1984 年 13 巻 p. 77-82
In the literature, 30% of VB system aneurysms are reported to be fusiform and not amenable to neck clipping. The authors reported 14 cases of VB fusiform aneurysms that were not possible to exclude from the circulation with a surgical clip or ligature. In our series, intracranial proximal occlusion of the vertebral artery was performed in three cases, coating or wrapping in four, and only a shunting operation was done in three cases. In the remaining four cases, conservative management was continued without any surgical intervention.
The natural courses of the conservatively managed patients were relatively benign, as were the postoperative courses of the surgically treated cases. One patient died of a progressive mass effect of a giant aneurysm, which was not eliminated by a shunting operation.

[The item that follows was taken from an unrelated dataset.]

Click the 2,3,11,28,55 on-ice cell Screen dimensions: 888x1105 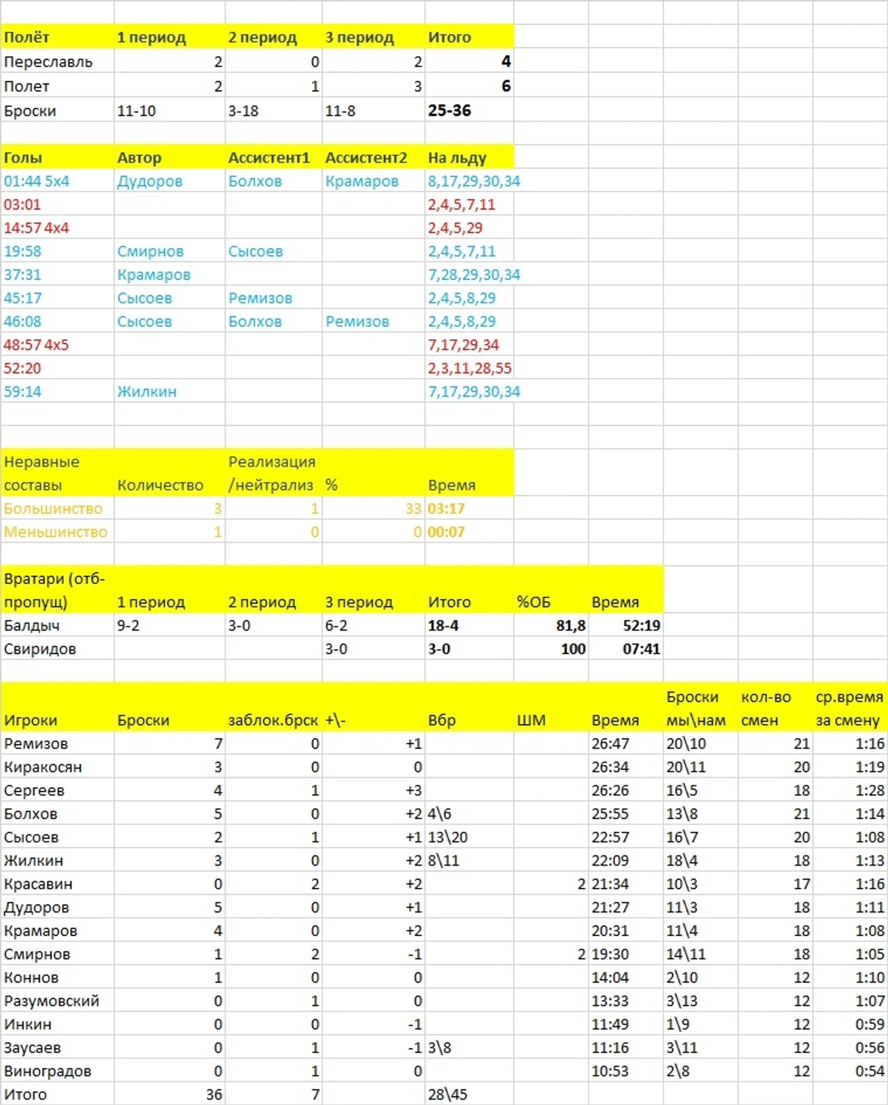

In another case of a giant VB fusiform aneurysm, angiographical obliteration of the aneurysm was obtained by proximal clipping of the ipsilateral intracranial vertebral artery.
Recent reports have described the occurrence of dissecting aneurysms in the VB system. Some of these aneurysms may be angiographically indistinguishable from fusiform aneurysms, unless they show a typical“double lumen”sign. In our series, only one patient was surgically verified to be a dissecting aneurysm, in which a subadventitial hemorrhage was observed in the vertebral artery just proximal to the PICA origin. Some of the other cases were suspected of dissecting aneurysm on angiography, although they were not surgically verified.
The authors' experience indicated that proximal occlusion of the vertebral artery is the procedure of choice in the treatment of ruptured or mass-effect-producing fusiform or dissecting aneurysms in the VB system.